XML 26 R15.htm IDEA: XBRL DOCUMENT v3.10.0.1
8. COMMITMENTS AND CONTINGENCIES
12 Months Ended
Jun. 30, 2018
Commitments and Contingencies Disclosure [Abstract]  
COMMITMENTS AND CONTINGENCIES

NOTE 8 - COMMITMENTS AND CONTINGENCIES

 

Leases

 

We have agreements to lease office space that expire in fiscal 2020. On September 10, 2015, we signed a lease for an office space consisting of approximately 12,775 square feet, located in San Diego, California, at a monthly rent of $23,115, which commenced on October 28, 2015. In addition to monthly rent, the lease includes payment for certain common area costs. The term of the lease for this office space is four years from the lease commencement date. FTI leases approximately 10,000 square feet of office space, located in Seoul, Korea, at a monthly rent of approximately $8,000. The lease associated with this office space expires on September 1, 2019. Beginning on June 12, 2015, FTI leased additional office space consisting of approximately 2,682 square feet, also located in Seoul, Korea, at a monthly rent of approximately $2,700, and the lease expires on September 1, 2019. We lease one corporate housing facility primarily for our employees who travel, under a non-cancelable operating lease that expired on September 4, 2018 and was extended to September 4, 2019.

 

Rent expense for the years ended June 30, 2018 and 2017 was $414,252 and $414,834, respectively. Future minimum payments under operating leases are as follows:

 

    Payments Due by June 30,  
    2019     2020     Total  
Administrative office, San Diego, CA   $ 277,377     $ 92,459     $ 369,836  
Administrative office, Korea     21,400             21,400  
Corporate housing facility     2,591             2,591  
Total Obligations   $ 301,368     $ 92,459     $ 393,827  

 

 Litigation

 

We are from time to time involved in certain legal proceedings and claims arising in the ordinary course of business. Management does not expect any material adverse outcome.

 

Change of Control Agreements

 

On September 21, 2009, we entered into Change of Control Agreements with OC Kim, our President, and Yun J. (David) Lee, our Chief Operating Officer. Each Change of Control Agreement provides for a lump sum payment to the officer in case of a change of control of the Company.
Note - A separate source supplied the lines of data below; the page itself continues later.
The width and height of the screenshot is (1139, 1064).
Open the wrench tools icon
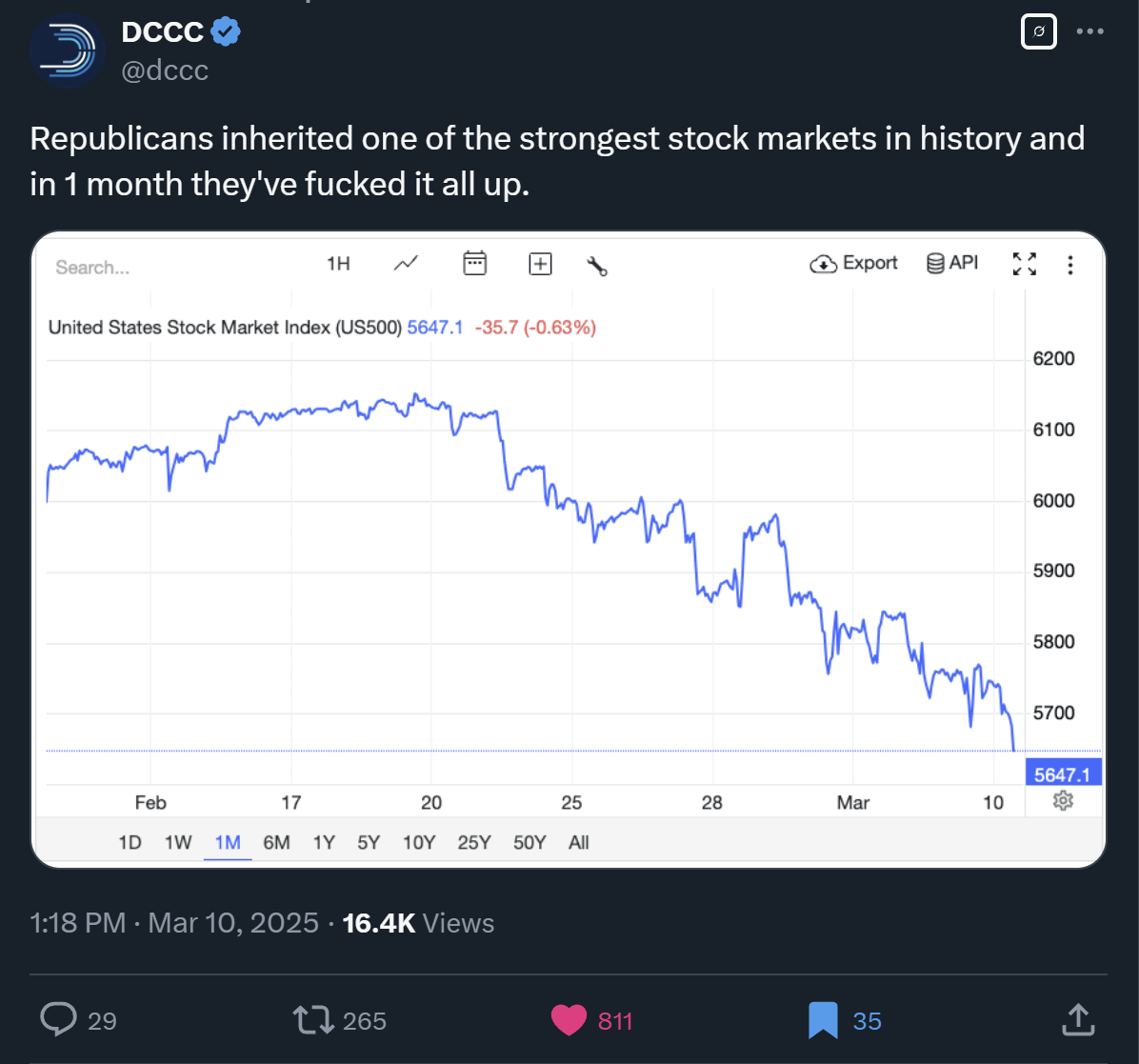597,266
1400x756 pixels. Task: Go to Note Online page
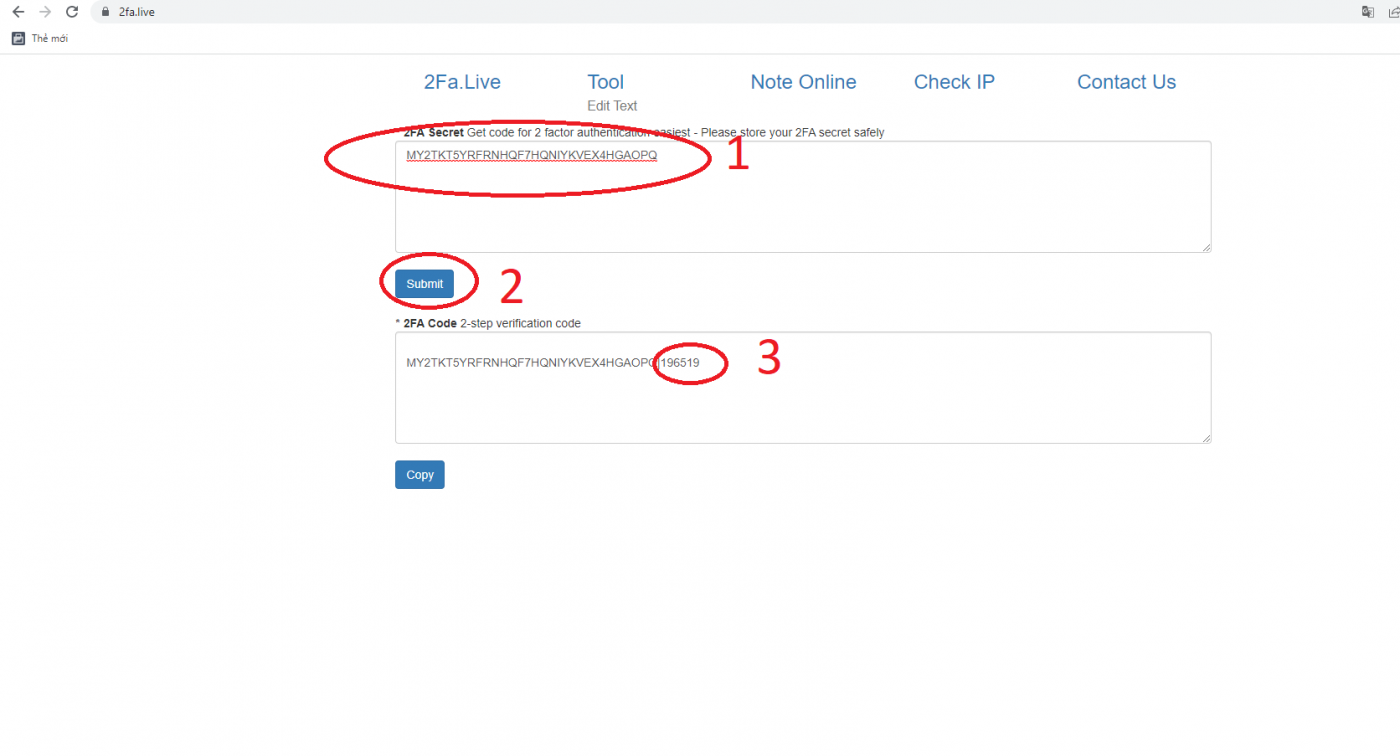pos(803,82)
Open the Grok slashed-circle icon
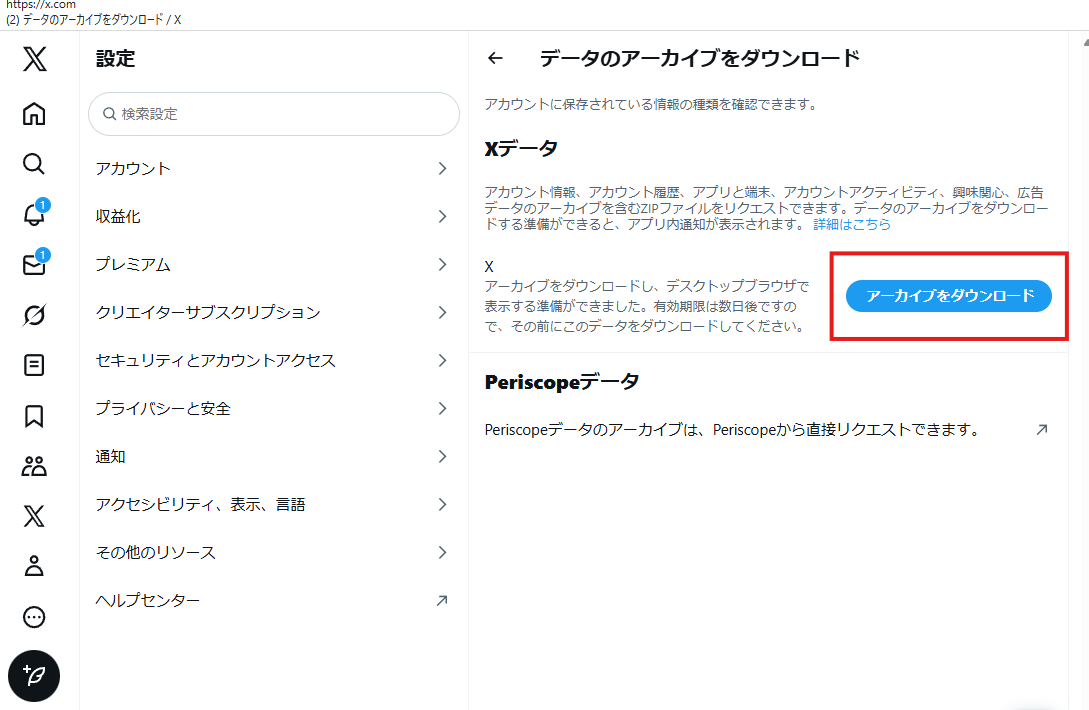 point(33,315)
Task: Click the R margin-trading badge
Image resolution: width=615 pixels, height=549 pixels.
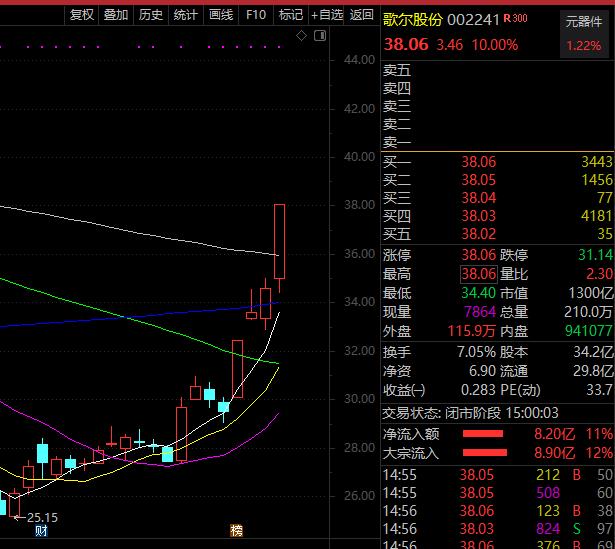Action: (x=508, y=18)

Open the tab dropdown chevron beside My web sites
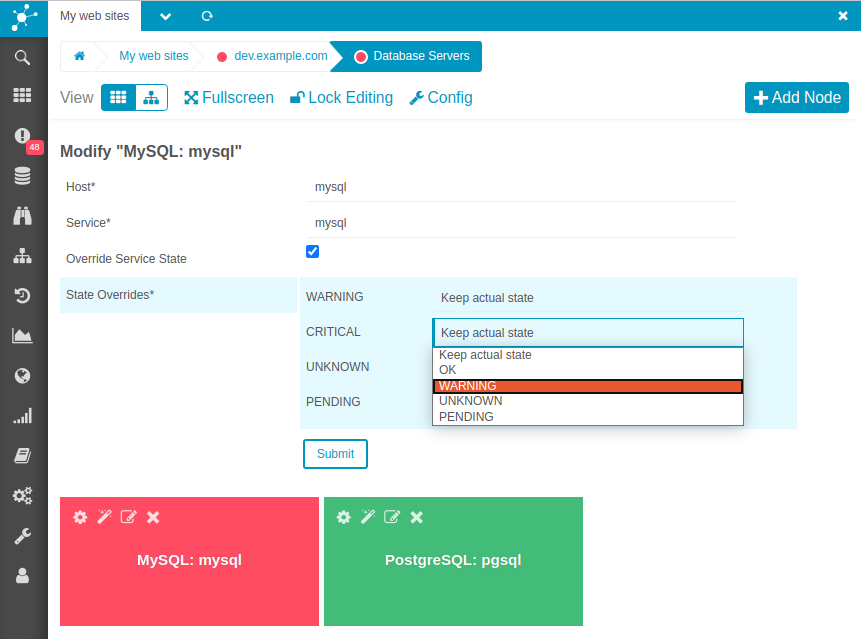pos(163,16)
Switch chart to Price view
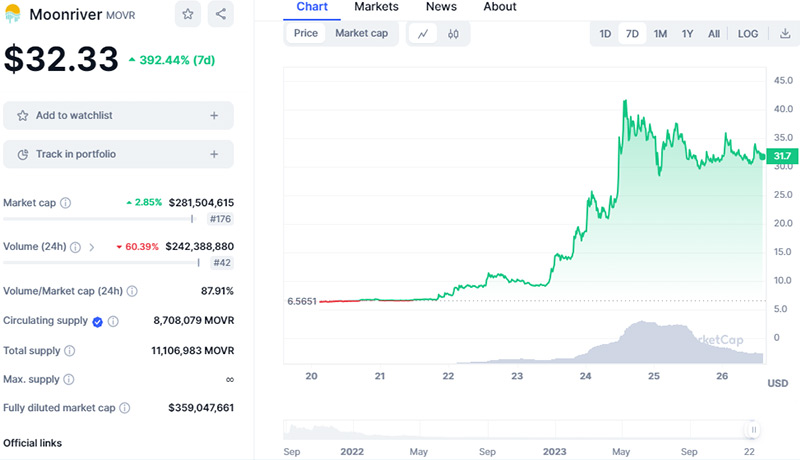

The term includes the acquisition of Common Stock of the Company resulting in one person or company owning more than 50% of the outstanding shares, a significant change in the composition of the Board of Directors of the Company during any 12-month period, a reorganization, merger, consolidation or similar transaction resulting in the transfer of ownership of more than fifty percent (50%) of the Company's outstanding Common Stock, or a liquidation or dissolution of the Company or sale of substantially all of the Company's assets.

 

The Change of Control Agreement with Mr. Kim calls for a payment of $5 million upon a change of control, and the agreement with Mr. Lee calls for a payment of $2 million upon a change of control.

 

The Board of Directors has approved extension of the Change of Control Agreements with Mr. Kim and Mr. Lee, through September 30, 2021.

 

Chinese Tariffs

 

Franklin products are currently on a list that is exempt from Chinese tariffs. If this were to change at any point, a tariff of 10%-25% of the purchase price would be imposed. If such tariffs are imposed, they could have a materially adverse effect on sales.

 

Customer Indemnification

 

Under purchase orders and contracts for the sale of our products we may provide indemnification to our customers for potential intellectual property infringement claims for which we may have no corresponding recourse against our third-party licensors. This potential liability, if realized, could materially adversely affect our business, operating results and financial condition.